▸ REQUIRED ACTIONS
- a) In the article on cancer survivorship care plans, what share of survivors said they would recommend the care plan to others?
- b) Return everything from "Roxanne Nelson" down to "find them helpful?" in the article on cancer survivorship care plans, copied word for word.
- c) Carry the article on cancer survivorship care plans forward from its final sentence.

*** GIVEN TEXT ***

Care Plans Help Cancer Patients Navigate Survivorship

Roxanne Nelson

August 28, 2013

Care plans that provide cancer survivors with a "customized road map" for life after the completion of active treatment have been recommended by the Commission on Cancer and the Institute of Medicine (IOM).

But do survivors find them helpful?

Yes, say the majority of survivors who participated in a first-of-its kind study in which the ability of care plans to equip patients to meet post-treatment goals was evaluated.

When the researchers surveyed survivors who used the LIVESTRONG Care Plan, the vast majority (93%) reported that the information provided was "good" to "excellent."

In addition, 65% reported that their care plan provided new information that they had not received from their practitioners, and 94% said they would recommend it to others.

The study was published online August 6 in Cancer.

"Cancer patients are at risk of falling through the cracks," said lead author Christine Hill-Kayser, MD, assistant professor of radiation oncology at the Abramson Cancer Center, University of Pennsylvania, in Philadelphia. "By providing them with resources in the form of a written document, a survivor is able to take more control of his or her care."

"Its not feasible for every provider to write up a care plan for ever cancer patient," Dr. Hill-Kayser told Medscape Medical News. But with online tools, "it is possible."

She pointed out that even though the study only looked at feedback from patients, feedback from providers has been very positive. "I hope this study helps facilitate the use of care plans for survivors, because I think they are very useful," she noted.

*** End of GIVEN TEXT ***
*** DATASET EXTRACT ***

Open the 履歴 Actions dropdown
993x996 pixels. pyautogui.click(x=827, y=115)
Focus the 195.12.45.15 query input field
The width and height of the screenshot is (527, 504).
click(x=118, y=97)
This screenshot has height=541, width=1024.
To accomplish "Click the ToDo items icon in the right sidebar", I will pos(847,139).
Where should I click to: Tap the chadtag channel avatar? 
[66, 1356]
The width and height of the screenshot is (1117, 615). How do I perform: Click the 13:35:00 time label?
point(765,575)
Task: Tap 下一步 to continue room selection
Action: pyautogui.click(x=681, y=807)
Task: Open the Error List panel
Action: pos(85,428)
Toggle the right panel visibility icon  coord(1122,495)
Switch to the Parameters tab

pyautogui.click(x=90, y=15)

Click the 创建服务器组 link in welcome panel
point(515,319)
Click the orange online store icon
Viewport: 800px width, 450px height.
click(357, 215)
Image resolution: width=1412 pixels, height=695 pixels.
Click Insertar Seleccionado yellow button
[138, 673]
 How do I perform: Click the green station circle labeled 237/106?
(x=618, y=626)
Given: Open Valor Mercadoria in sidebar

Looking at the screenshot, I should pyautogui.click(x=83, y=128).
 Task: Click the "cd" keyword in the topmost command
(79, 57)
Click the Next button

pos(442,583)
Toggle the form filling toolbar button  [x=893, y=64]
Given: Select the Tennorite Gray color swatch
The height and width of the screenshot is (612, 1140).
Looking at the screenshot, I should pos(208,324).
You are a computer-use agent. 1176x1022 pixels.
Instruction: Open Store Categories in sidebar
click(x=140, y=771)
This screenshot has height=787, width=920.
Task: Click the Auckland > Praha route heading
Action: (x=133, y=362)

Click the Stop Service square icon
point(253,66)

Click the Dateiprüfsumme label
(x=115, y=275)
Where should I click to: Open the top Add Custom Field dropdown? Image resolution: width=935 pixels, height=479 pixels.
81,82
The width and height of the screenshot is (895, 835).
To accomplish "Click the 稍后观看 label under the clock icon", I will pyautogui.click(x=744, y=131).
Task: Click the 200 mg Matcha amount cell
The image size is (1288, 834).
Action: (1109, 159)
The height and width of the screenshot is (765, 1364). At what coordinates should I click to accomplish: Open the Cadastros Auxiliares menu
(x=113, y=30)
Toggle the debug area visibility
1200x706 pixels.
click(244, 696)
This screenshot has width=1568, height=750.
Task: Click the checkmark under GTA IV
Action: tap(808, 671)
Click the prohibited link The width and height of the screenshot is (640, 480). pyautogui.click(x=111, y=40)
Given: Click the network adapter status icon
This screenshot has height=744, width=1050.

*** End of DATASET EXTRACT ***

▸ ANSWERS FOR THE EXERCISE
- a) 94%

- b)
Roxanne Nelson

August 28, 2013

Care plans that provide cancer survivors with a "customized road map" for life after the completion of active treatment have been recommended by the Commission on Cancer and the Institute of Medicine (IOM).

But do survivors find them helpful?

- c)
No Data on Impact

Survivorship care plans were first formally described in 2005 by the IOM, and will become a requirement for institutional reaccreditation by the Commission on Cancer in 2015. According to the IOM, care plans should help improve communication between practitioners and survivors and provide survivors with information on topics such as the possible late and long-term effects of cancer and its treatments, age-appropriate healthcare, and the social, economic, and emotional impacts of a cancer diagnosis.

To date, no published data have evaluated whether care plans actually achieve these goals.

To do so, Dr. Hill-Kayser and colleagues surveyed users of the LIVESTRONG Care Plan, which was launched on the University of Pennsylvania's OncoLink Web site in 2007. It is the most widely used care-plan tool; to date, more than 29,000 patients and healthcare providers have used the personalized tool.

The reserachers point out that the care-plan tool was developed to address specific types of treatment and primary cancer diagnoses, is evidence- or consensus-based whenever possible, and follows guidelines from major organizations, including the Children's Oncology Group, the National Cancer Institute, and the American Society of Clinical Oncology.

However, healthcare providers can individualize the care plan for a specific patient, Dr. Hill-Kayser pointed out. "They don't have to, but that is an option."

Generally Helpful and Informative

Among the survivors who used the care-plan tool from May 2010 to January 2013, the most common cancers were breast (45%), hematologic (12%), and gastrointestinal (11%). Of these 8690 survivors, 875 (10%) provided electronic contact information; of these, 298 (34%) responded to a 1-month follow-up survey.

These 298 individuals were similar to the group as a whole in terms of sex, site of cancer, and follow-up care provider (oncologist or primary care physician).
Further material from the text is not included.